Try it — Search the records below for the word "color", then return every line where it appears.

Provided records —
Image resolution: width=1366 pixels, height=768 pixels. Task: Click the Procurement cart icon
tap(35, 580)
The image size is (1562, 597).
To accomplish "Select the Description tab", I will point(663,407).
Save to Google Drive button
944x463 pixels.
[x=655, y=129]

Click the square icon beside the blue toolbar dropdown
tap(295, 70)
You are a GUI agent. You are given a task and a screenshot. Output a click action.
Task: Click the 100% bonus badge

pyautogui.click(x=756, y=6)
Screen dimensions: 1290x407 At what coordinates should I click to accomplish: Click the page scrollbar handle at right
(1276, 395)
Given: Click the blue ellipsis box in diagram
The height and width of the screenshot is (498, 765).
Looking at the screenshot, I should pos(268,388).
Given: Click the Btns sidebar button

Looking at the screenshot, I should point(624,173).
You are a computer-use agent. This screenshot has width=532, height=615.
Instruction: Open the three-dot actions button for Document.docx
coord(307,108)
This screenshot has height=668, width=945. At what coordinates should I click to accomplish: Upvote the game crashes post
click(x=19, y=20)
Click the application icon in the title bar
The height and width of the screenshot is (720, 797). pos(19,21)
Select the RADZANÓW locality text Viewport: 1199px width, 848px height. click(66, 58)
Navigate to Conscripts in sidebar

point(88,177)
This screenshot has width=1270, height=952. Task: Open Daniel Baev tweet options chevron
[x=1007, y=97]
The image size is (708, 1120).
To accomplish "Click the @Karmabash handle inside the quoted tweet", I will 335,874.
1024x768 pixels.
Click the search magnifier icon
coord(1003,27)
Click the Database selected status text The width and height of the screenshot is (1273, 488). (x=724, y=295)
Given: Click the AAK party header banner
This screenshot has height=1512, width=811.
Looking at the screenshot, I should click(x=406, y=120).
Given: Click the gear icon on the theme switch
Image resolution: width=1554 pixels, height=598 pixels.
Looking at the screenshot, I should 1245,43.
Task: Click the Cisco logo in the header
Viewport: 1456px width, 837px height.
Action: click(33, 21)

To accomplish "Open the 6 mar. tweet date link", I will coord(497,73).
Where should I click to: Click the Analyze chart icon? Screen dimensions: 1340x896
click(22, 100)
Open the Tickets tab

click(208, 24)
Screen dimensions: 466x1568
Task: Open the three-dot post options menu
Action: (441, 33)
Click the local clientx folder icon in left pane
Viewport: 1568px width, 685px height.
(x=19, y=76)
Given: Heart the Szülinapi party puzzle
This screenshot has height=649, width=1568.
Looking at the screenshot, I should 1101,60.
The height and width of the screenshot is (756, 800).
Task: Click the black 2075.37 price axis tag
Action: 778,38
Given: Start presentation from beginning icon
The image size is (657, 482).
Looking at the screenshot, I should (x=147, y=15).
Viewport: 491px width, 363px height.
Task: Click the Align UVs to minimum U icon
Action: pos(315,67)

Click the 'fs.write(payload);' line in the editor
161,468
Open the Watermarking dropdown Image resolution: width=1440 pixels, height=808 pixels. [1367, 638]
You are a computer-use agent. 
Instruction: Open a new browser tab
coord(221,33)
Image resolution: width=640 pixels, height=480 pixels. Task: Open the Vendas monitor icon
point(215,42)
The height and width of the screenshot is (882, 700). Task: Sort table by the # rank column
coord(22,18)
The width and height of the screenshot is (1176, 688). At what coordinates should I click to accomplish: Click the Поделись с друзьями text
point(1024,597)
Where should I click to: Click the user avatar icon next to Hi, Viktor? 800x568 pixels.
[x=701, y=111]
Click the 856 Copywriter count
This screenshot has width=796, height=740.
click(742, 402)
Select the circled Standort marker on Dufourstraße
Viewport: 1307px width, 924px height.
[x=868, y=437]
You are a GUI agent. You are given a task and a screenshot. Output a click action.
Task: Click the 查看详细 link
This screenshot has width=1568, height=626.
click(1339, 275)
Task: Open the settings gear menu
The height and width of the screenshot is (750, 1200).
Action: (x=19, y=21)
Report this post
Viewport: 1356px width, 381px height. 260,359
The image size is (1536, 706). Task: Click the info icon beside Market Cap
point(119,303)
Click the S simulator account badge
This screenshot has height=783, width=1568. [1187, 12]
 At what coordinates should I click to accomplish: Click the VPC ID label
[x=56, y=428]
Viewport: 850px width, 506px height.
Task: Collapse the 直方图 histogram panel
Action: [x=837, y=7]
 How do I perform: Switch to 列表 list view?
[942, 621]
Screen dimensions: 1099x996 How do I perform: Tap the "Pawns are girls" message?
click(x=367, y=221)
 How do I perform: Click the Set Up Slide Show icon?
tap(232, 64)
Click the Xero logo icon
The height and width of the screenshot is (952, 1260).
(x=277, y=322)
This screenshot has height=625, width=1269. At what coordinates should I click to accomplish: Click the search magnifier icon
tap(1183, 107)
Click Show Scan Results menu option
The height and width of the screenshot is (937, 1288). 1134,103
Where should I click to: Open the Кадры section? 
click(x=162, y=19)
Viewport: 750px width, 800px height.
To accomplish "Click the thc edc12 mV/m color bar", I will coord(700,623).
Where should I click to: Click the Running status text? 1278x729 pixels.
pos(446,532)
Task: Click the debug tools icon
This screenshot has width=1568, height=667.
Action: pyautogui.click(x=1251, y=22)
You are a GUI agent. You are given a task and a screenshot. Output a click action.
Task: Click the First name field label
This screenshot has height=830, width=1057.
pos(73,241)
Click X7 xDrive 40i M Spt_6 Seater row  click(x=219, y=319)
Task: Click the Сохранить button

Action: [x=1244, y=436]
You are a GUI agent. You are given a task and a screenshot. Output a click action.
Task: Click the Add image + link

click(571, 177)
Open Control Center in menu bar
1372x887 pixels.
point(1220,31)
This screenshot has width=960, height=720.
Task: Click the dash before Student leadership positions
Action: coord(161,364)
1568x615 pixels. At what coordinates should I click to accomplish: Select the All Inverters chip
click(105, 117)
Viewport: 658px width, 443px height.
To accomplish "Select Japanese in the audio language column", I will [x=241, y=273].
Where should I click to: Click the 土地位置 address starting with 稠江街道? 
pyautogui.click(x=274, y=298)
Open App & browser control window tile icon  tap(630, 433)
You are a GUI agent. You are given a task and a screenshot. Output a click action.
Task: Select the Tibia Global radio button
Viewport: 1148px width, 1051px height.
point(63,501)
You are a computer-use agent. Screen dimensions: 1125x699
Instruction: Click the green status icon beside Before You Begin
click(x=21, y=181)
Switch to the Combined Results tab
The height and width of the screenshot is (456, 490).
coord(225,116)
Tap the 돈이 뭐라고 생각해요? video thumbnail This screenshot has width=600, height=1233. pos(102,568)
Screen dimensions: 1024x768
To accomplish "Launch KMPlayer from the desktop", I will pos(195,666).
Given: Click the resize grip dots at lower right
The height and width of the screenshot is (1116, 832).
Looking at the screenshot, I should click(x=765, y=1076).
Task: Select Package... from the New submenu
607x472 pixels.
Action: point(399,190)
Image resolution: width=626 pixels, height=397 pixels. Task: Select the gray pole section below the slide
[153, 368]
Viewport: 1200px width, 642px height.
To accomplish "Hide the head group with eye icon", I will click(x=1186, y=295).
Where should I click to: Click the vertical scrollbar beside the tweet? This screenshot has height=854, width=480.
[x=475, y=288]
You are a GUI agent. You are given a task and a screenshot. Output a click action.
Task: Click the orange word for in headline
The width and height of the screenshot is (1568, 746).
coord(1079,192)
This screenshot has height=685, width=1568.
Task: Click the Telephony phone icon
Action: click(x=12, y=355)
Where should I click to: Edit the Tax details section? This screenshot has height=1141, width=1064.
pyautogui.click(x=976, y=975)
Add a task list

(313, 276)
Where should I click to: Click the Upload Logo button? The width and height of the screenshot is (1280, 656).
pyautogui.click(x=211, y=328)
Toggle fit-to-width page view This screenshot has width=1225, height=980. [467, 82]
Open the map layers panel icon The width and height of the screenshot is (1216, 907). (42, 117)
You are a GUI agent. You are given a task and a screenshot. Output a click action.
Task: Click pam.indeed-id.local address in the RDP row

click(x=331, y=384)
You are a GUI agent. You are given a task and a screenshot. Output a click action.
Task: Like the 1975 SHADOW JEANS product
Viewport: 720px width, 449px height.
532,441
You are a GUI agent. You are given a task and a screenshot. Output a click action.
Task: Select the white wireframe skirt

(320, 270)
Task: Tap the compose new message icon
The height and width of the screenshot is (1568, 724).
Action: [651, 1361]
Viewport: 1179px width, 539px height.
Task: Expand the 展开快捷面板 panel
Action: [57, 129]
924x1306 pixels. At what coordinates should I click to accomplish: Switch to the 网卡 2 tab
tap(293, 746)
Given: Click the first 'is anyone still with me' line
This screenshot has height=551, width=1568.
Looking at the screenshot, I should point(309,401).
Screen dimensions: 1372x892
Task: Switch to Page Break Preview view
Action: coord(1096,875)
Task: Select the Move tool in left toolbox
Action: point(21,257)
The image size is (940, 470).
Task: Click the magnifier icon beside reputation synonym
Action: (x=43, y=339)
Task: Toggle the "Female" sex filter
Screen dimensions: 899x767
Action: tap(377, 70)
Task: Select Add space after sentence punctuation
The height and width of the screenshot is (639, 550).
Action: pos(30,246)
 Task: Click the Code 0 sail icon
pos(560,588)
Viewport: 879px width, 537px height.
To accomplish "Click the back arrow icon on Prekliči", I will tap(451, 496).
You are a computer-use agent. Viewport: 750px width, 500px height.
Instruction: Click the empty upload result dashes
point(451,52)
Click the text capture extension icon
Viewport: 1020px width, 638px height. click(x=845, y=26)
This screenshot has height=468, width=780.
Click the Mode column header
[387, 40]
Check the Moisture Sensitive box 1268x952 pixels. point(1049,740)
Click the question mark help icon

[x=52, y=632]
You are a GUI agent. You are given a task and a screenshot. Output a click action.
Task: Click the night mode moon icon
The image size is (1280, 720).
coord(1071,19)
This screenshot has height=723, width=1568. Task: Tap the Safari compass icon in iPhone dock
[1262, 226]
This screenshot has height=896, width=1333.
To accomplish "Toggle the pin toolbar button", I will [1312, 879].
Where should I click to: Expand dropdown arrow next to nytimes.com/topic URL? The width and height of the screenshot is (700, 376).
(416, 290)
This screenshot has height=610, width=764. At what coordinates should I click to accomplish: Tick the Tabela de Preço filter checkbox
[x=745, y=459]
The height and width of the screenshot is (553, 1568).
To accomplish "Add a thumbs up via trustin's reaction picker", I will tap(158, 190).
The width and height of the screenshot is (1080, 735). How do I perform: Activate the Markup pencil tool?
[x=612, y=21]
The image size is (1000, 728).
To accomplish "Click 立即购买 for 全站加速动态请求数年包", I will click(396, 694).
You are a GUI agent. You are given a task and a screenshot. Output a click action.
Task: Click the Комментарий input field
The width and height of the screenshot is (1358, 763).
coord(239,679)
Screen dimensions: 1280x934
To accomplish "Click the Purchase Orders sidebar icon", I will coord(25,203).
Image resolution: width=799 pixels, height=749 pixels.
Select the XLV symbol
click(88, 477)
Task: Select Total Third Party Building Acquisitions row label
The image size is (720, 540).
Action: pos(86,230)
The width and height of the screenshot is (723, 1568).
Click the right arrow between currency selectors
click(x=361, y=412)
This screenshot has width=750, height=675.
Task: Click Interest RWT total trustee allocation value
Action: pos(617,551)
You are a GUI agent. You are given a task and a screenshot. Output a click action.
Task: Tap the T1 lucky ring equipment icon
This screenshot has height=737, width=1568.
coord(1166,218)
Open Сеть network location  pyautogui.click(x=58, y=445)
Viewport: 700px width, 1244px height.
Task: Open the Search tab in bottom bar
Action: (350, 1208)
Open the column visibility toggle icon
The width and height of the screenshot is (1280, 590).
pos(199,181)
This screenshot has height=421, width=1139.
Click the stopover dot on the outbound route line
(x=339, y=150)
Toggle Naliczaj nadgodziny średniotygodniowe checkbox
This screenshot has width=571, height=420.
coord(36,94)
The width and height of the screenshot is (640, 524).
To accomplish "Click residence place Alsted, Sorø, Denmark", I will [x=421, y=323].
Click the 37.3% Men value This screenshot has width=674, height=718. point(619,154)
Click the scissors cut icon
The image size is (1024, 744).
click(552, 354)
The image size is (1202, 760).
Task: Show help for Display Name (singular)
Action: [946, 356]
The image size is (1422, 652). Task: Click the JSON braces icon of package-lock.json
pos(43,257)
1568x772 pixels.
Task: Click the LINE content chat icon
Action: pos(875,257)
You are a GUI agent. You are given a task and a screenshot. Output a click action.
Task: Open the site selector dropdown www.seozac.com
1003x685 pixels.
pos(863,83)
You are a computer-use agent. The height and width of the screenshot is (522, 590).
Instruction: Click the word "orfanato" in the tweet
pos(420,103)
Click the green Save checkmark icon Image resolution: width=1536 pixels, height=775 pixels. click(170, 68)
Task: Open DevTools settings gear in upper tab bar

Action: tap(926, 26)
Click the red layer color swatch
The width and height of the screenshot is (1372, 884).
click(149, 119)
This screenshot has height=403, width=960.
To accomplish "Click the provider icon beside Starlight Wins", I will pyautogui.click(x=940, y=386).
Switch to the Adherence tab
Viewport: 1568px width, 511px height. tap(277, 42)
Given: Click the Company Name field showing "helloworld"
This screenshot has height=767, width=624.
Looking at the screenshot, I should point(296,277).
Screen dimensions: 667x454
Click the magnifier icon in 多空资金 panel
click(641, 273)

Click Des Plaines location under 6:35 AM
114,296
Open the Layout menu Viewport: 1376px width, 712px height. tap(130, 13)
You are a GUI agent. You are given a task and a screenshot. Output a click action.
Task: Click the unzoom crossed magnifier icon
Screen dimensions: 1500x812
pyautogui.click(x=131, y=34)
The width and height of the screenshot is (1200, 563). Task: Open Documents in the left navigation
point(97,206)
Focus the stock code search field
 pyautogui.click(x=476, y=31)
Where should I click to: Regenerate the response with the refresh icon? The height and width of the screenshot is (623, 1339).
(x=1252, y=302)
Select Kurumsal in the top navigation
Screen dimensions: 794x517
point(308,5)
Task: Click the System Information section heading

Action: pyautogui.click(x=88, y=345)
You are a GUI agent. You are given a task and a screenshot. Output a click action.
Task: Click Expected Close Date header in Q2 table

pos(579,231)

Response to this task —
To accomplish "Click the thc edc12 mV/m color bar", I will coord(700,623).
Click the red layer color swatch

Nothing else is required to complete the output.